[START OF DATA RECORDS]
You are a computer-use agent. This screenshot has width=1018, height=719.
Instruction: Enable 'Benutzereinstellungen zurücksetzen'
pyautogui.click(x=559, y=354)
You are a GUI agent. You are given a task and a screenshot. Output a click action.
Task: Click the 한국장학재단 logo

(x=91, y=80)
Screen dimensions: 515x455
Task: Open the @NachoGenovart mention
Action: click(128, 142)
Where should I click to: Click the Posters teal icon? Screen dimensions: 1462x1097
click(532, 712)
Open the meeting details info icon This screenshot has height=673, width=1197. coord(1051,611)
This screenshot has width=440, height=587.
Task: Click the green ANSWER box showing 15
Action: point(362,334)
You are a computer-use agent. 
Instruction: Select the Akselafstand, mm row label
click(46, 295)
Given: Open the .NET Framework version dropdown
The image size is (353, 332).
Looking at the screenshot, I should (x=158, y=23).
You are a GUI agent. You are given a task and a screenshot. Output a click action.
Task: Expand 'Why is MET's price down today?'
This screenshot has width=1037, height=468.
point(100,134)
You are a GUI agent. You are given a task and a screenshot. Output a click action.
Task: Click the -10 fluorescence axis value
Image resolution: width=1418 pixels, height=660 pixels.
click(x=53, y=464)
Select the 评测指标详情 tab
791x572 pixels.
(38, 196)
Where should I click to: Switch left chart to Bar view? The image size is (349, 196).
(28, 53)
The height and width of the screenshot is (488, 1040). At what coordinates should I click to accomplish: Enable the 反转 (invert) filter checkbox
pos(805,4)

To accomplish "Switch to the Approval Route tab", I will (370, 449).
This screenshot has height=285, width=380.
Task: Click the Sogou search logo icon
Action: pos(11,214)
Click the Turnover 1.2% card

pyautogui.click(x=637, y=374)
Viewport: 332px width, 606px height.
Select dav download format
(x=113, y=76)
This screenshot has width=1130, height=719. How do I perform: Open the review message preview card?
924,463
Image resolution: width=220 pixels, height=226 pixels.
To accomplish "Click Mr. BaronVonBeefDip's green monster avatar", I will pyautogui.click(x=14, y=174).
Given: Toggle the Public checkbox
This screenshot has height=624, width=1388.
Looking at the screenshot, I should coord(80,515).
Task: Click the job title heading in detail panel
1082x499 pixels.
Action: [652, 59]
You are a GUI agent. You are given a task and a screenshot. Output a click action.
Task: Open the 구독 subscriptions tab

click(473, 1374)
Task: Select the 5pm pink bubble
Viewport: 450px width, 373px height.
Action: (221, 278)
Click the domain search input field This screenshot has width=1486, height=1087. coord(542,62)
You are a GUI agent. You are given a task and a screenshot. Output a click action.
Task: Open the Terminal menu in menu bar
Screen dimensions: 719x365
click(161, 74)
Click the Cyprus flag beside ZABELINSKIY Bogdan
[END OF DATA RECORDS]
_TO BE DONE_
Rewrite everything in the material from the line containing "Open the meeting" down to the line containing "Looking at the screenshot, I should (x=158, y=23).", swapping "row label" for "column header" and leaving all else unchanged.

_TASK SOLUTION_
Open the meeting details info icon This screenshot has height=673, width=1197. coord(1051,611)
This screenshot has width=440, height=587.
Task: Click the green ANSWER box showing 15
Action: point(362,334)
You are a computer-use agent. 
Instruction: Select the Akselafstand, mm column header
click(46, 295)
Given: Open the .NET Framework version dropdown
The image size is (353, 332).
Looking at the screenshot, I should (x=158, y=23).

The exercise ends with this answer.